-- INPUT start --
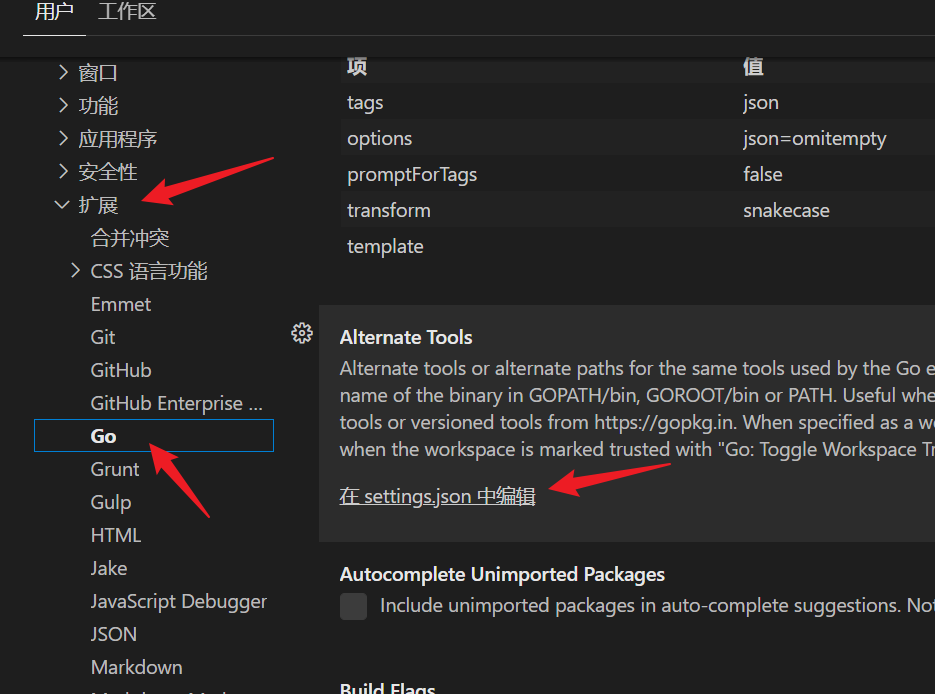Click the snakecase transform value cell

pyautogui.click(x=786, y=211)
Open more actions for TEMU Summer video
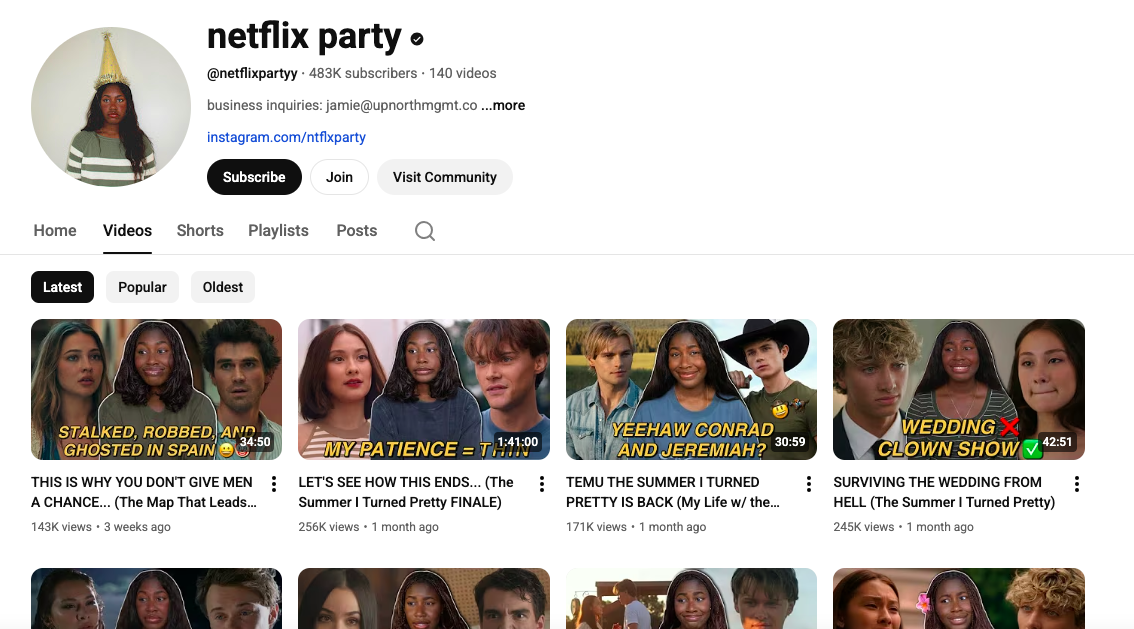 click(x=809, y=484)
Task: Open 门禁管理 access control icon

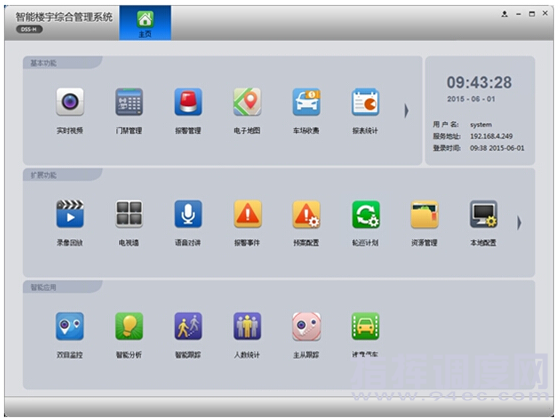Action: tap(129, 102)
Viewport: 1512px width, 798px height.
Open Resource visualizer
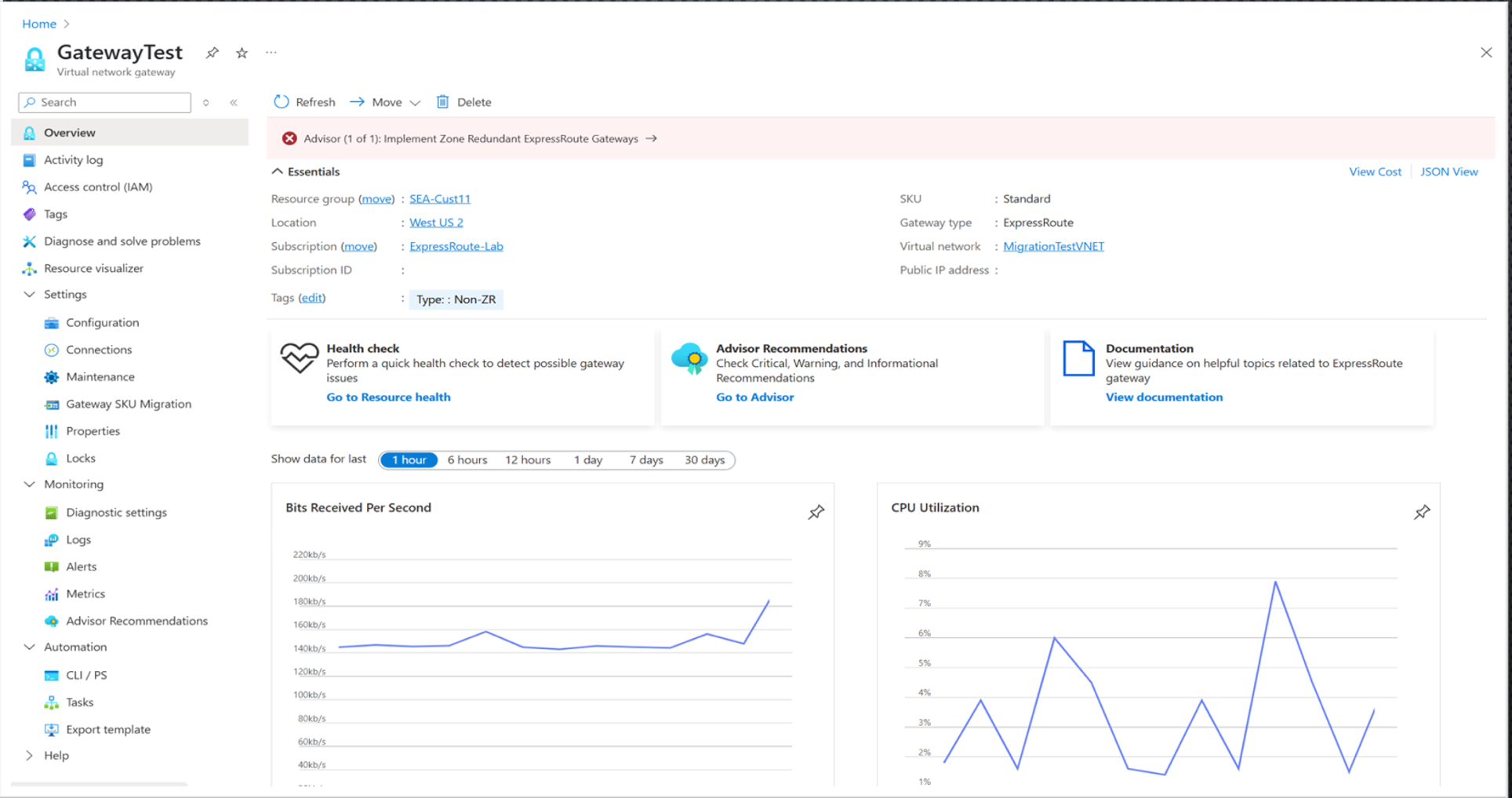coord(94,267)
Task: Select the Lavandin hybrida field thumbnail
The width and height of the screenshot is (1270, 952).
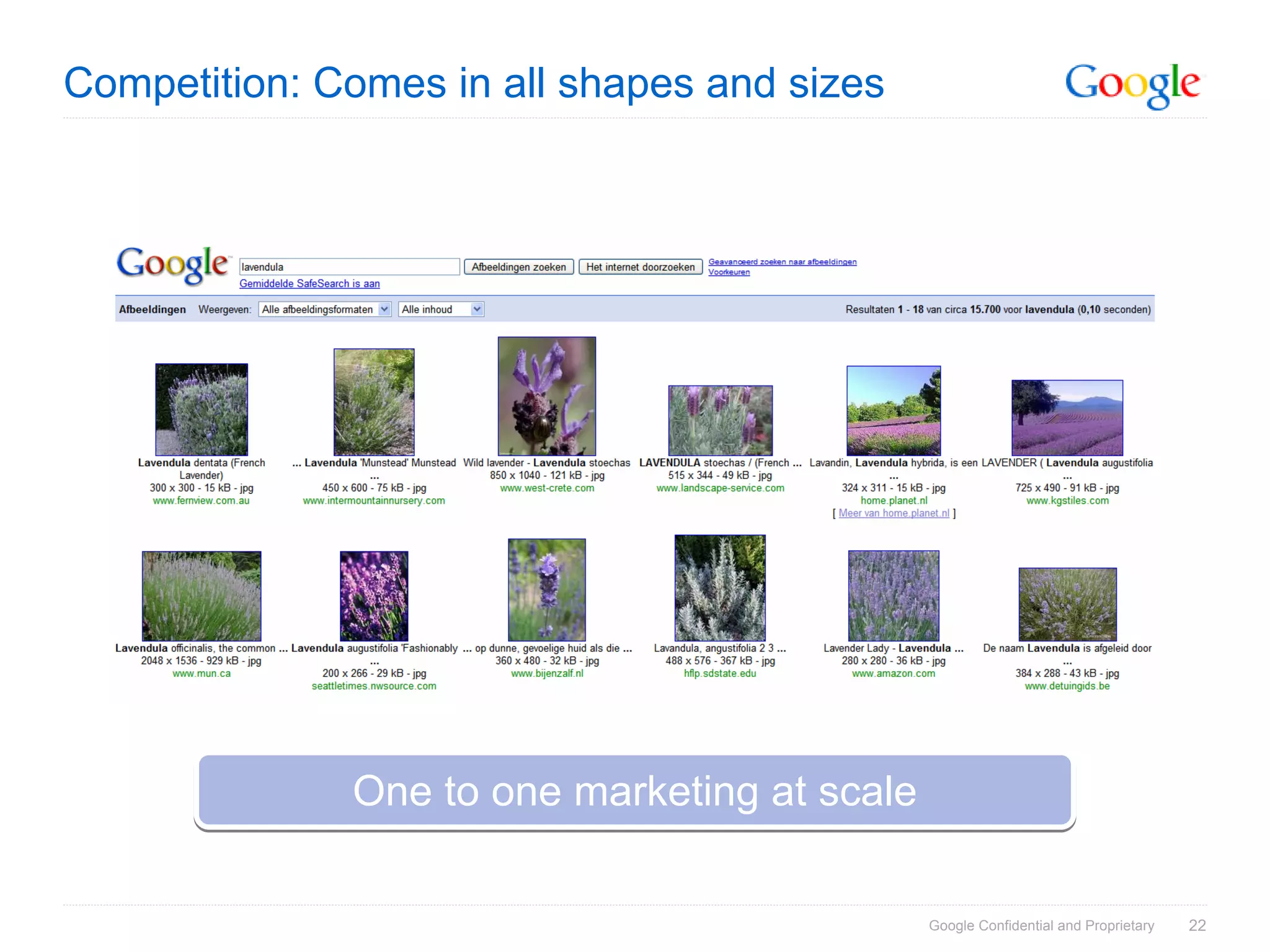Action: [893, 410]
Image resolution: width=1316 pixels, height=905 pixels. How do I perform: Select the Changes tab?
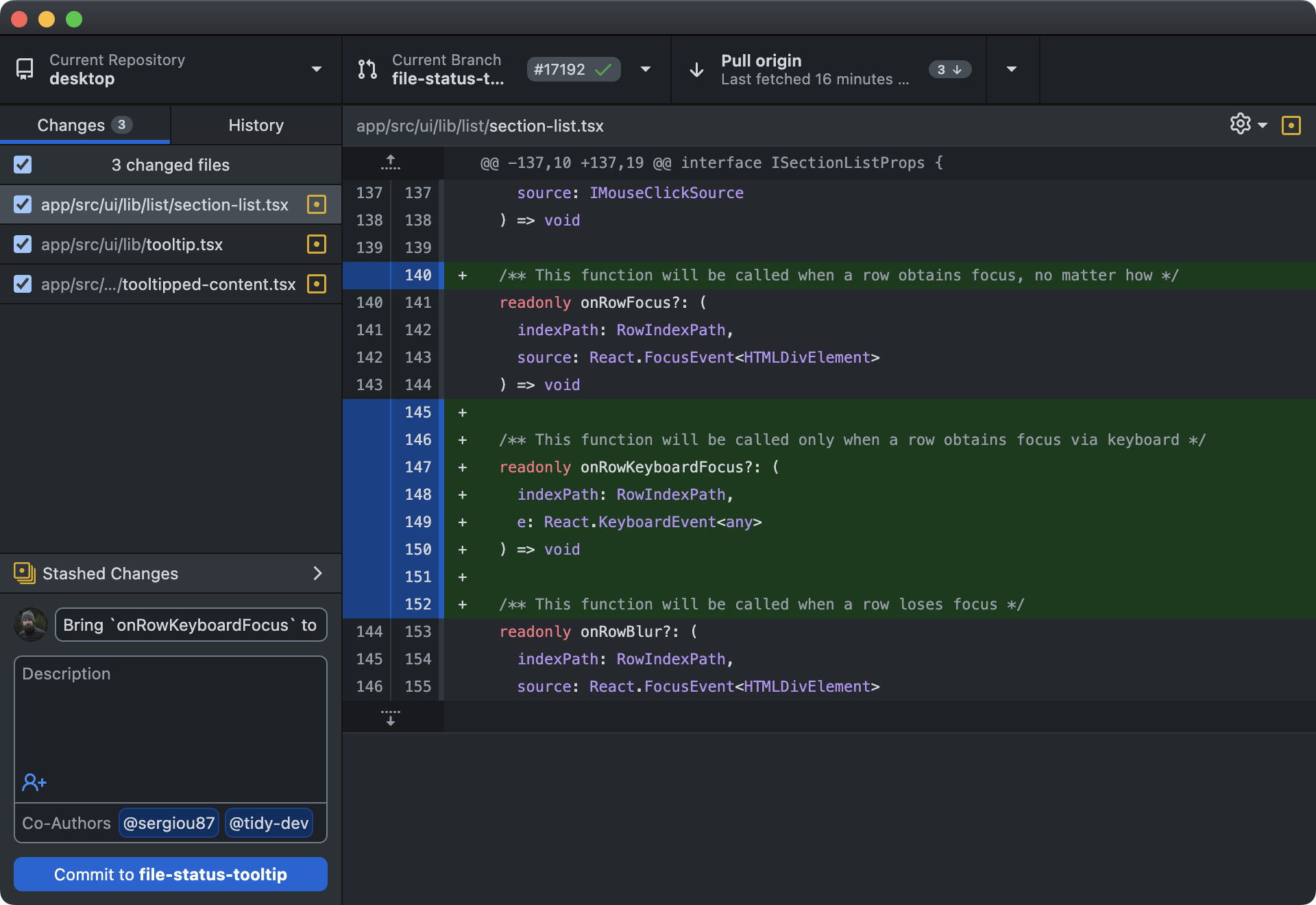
-- INPUT end --
WHAT IS REQUIRED: Rewrite all of the data above with every "Open" changed to "Launch" and everything else kept the same. Leave the pictures out of your answer.

SOLUTION TO THIS PROBLEM:
Click the snakecase transform value cell

pyautogui.click(x=786, y=211)
Launch more actions for TEMU Summer video
 click(x=809, y=484)
Task: Launch 门禁管理 access control icon

Action: tap(129, 102)
Viewport: 1512px width, 798px height.
Launch Resource visualizer
coord(94,267)
Task: Select the Lavandin hybrida field thumbnail
The width and height of the screenshot is (1270, 952).
Action: [893, 410]
Image resolution: width=1316 pixels, height=905 pixels. How do I perform: Select the Changes tab?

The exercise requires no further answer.